Imagine that you have mapped out your time-sensitive plan for loading containers for your upcoming booking, scheduling your trucker and your loading facility. Imagine your trucker has collected the empty container(s) to execute the plan and suddenly it is announced that, because of a delay to the vessel arrival to port (or whatever reason), the earliest receiving date is no longer “tomorrow” but in 4 or 5 days hence. How many empty containers has your trucker already pulled that might now be out for longer than the standard free time and risk incurring detention charges? How many containers might have already been stuffed that your trucker is now unable to return until possibly after the expiration of the standard free time? It will be a nuisance if the ocean carrier sends an invoice for detention but, in all likelihood, they will rescind those charges once the unreasonableness of the goalposts being moved after the container was already in motion is pointed out. Or, if the ocean carrier should not step up, there is an excellent chance that the FMC would find that the charges should be reversed if brought to them through the Charge Complaint process.
We should see more on this when the Federal Maritime Commission publishes their proposed rulemaking on Demurrage and Detention Billing, expected around June of 2023.
But I believe shippers (and their truckers) can take this a step further. Clearly, no one should be penalized by detention fees assessed when earliest receiving dates change, but there is also the matter of other consequential costs from those date changes.
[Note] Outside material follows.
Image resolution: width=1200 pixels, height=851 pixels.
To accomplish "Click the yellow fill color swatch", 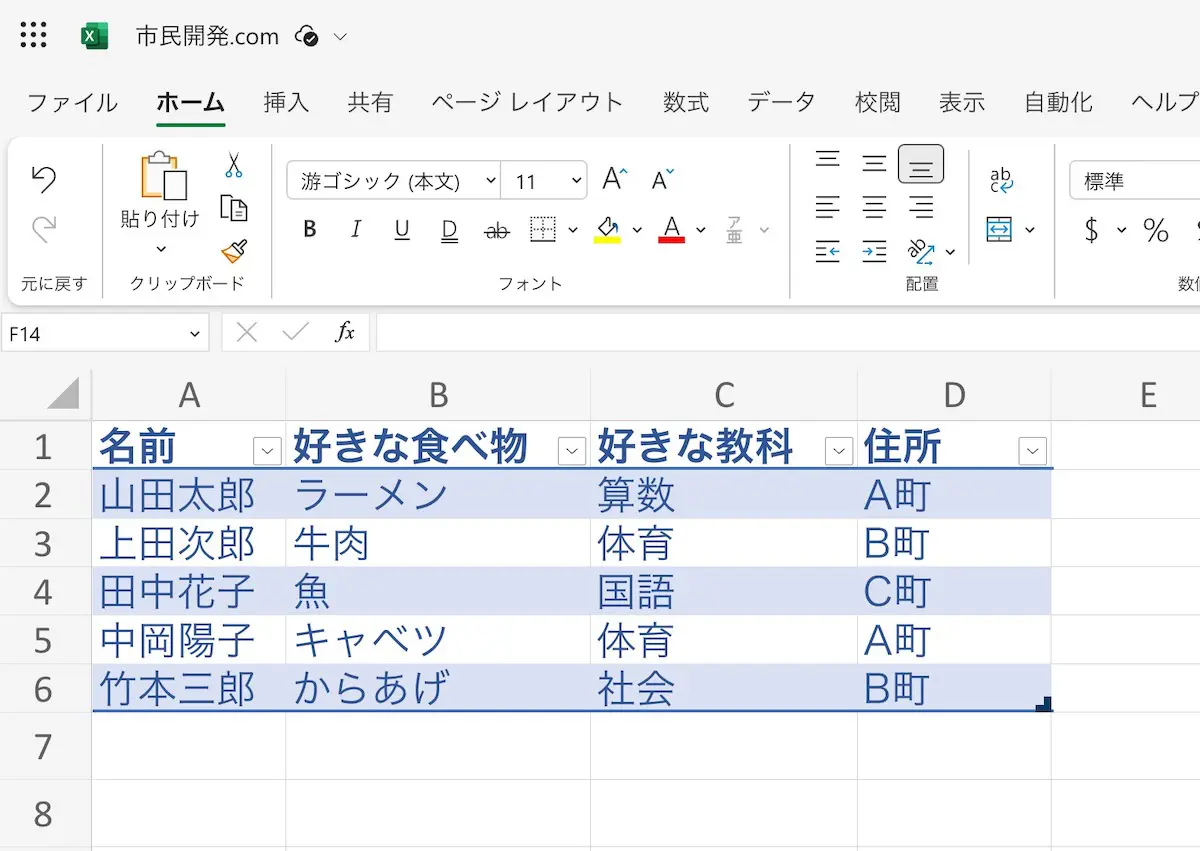I will [607, 230].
How about the usage fees for the chassis that are now sitting under containers that have been stopped in their tracks? Plus any extra trucking expense to shuttle around empty or loaded containers as they are delayed in transit to the port? And, of course, any storage costs? It seems unquestionable that the indifferent practices of ocean carriers to postpone the initially communicated ERD must be prohibited or at least come with an acknowledgement that the ocean carrier will bear all associated expenses to the cargo. Are you still laughing at my idealism? Well how about a compromise, like the earliest receiving date may not be postponed (1) within 10 days of the originally published date since operational plans will already be set and, in no case (2) if empty containers have already been pulled for the affected booking. The solution for the ocean carriers is simple: published receiving windows must be honored and accommodated, regardless of any failures to the vessel schedule integrity or other operational problems of the ocean carrier.
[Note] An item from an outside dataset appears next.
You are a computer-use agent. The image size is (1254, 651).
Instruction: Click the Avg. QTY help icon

In Commissioner Dye’s Final Report from Fact Finding 29, she recommends a rulemaking “to provide coherence and clarity on earliest return date practices”. We will see if this appears in any of the upcoming Federal Maritime Commission actions but in the meanwhile, it is in shippers’ interest to speak up when faced with this unreasonable practice and lay any and all associated extra costs at the feet of the ocean carrier. They might compensate you or they might provide an exceptional allowance to deliver in accordance with the original ERD – and they might even try to avoid those unpleasant discussions in future by improving their practices.